Re: [PATCH] mm/userfaultfd: fix memory corruption due to writeprotect

Nadav Amit <nadav.amit@xxxxxxxxx> · Tue, 22 Dec 2020 12:58:18 -0800

> On Dec 22, 2020, at 12:34 PM, Andy Lutomirski <luto@xxxxxxxxxx> wrote:
> 
> On Sat, Dec 19, 2020 at 2:06 PM Nadav Amit <nadav.amit@xxxxxxxxx> wrote:
>>> [ I have in mind another solution, such as keeping in each page-table a
>>> “table-generation” which is the mm-generation at the time of the change,
>>> and only flush if “table-generation”==“mm-generation”, but it requires
>>> some thought on how to avoid adding new memory barriers. ]
>>> 
>>> IOW: I think the change that you suggest is insufficient, and a proper
>>> solution is too intrusive for “stable".
>>> 
>>> As for performance, I can add another patch later to remove the TLB flush
>>> that is unnecessarily performed during change_protection_range() that does
>>> permission promotion. I know that your concern is about the “protect” case
>>> but I cannot think of a good immediate solution that avoids taking mmap_lock
>>> for write.
>>> 
>>> Thoughts?
>> 
>> On a second thought (i.e., I don’t know what I was thinking), doing so —
>> checking mm_tlb_flush_pending() on every PTE read which is potentially
>> dangerous and flushing if needed - can lead to huge amount of TLB flushes
>> and shootodowns as the counter might be elevated for considerable amount of
>> time.
> 
> I've lost track as to whether we still think that this particular
> problem is really a problem,

If you mean “problem” as to whether there is a correctness issue with
userfaultfd and soft-dirty deferred flushes under mmap_read_lock() - yes
there is a problem and I produced these failures on upstream.

If you mean “problem” as to performance - I do not know.

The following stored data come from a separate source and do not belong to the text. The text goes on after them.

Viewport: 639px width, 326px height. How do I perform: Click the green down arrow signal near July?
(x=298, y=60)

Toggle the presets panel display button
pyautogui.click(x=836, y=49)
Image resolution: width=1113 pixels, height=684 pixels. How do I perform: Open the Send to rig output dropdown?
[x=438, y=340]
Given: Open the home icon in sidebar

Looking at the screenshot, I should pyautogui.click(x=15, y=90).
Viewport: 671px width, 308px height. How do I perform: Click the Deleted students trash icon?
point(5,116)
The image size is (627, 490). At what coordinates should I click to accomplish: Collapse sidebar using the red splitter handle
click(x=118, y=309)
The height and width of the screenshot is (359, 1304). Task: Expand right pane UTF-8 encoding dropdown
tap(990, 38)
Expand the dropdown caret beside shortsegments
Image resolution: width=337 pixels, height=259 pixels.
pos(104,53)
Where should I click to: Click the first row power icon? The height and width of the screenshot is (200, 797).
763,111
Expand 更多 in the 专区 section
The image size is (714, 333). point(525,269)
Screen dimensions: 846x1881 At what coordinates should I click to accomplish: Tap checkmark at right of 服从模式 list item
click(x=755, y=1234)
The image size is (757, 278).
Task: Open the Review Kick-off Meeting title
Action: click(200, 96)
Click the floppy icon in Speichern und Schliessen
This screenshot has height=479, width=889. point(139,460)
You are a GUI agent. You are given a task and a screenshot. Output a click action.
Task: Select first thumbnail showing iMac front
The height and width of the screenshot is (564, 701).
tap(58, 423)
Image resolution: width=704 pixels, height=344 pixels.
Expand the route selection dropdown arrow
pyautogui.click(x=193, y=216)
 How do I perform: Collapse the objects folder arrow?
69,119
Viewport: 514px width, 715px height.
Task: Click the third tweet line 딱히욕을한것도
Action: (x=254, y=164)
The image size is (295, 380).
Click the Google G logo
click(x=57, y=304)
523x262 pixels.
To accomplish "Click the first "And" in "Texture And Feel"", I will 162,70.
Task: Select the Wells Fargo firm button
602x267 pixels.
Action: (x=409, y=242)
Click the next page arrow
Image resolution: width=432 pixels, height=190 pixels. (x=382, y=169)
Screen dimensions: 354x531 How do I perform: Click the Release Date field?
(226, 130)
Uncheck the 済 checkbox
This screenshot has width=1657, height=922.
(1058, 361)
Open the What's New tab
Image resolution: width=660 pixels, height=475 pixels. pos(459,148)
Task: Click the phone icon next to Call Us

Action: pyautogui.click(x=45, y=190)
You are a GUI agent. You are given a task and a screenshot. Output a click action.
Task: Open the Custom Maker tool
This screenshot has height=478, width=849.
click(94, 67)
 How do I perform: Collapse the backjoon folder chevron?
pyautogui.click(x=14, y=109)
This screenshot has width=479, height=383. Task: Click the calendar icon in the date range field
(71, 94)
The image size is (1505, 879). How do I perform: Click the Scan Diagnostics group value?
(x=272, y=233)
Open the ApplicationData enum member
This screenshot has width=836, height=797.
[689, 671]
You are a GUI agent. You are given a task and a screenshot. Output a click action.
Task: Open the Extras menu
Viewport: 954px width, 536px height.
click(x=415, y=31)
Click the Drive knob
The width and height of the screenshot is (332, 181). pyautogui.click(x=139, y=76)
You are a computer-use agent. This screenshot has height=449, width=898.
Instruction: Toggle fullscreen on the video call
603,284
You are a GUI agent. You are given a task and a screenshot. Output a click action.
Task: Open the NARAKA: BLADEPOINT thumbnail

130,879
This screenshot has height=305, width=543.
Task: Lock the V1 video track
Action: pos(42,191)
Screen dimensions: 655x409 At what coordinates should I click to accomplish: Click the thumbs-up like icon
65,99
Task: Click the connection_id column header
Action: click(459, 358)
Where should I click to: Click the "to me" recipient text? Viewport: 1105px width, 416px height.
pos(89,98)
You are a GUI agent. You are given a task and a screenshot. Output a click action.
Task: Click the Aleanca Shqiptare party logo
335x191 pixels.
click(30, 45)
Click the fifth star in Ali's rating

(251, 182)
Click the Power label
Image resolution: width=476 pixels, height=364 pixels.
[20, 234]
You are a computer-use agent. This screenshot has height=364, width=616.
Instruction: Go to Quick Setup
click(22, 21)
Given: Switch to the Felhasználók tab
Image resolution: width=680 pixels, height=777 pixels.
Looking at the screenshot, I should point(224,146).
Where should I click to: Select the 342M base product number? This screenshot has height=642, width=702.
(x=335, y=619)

> but could we perhaps make the
> tlb_flush_pending field be per-ptl instead of per-mm?  Depending on
> how it gets used, it could plausibly be done without atomics or
> expensive barriers by using PTL to protect the field.
> 
> FWIW, x86 has a mm generation counter, and I don't think it would be
> totally crazy to find a way to expose an mm generation to core code.
> I don't think we'd want to expose the specific data structures that
> x86 uses to track it -- they're very tailored to the oddities of x86
> TLB management.  x86 also doesn't currently have any global concept of
> which mm generation is guaranteed to have been propagated to all CPUs
> -- we track the generation in the pagetables and, per cpu, the
> generation that we know that CPU has seen.  x86 could offer a function
> "ensure that all CPUs catch up to mm generation G and don't return
> until this happens" and its relative "have all CPUs caught up to mm
> generation G", but these would need to look at data from multiple CPUs
> and would probably be too expensive on very large systems to use in
> normal page faults unless we were to cache the results somewhere.
> Making a nice cache for this is surely doable, but maybe more
> complexity than we'd want.

I had somewhat similar ideas - saving in each page-struct the generation,
which would allow to: (1) extend pte_same() to detect interim changes
that were reverted (RO->RW->RO) and (2) per-PTE pending flushes.

Obviously, I cannot do it as part of this fix. But moreover, it seems to me
that it would require a memory barrier after updating the PTEs and before
reading the current generation (that would be saved per page-table). I
try to think about schemes that would use the per-CPU generation instead,
but still could not and did not have the time to figure it out.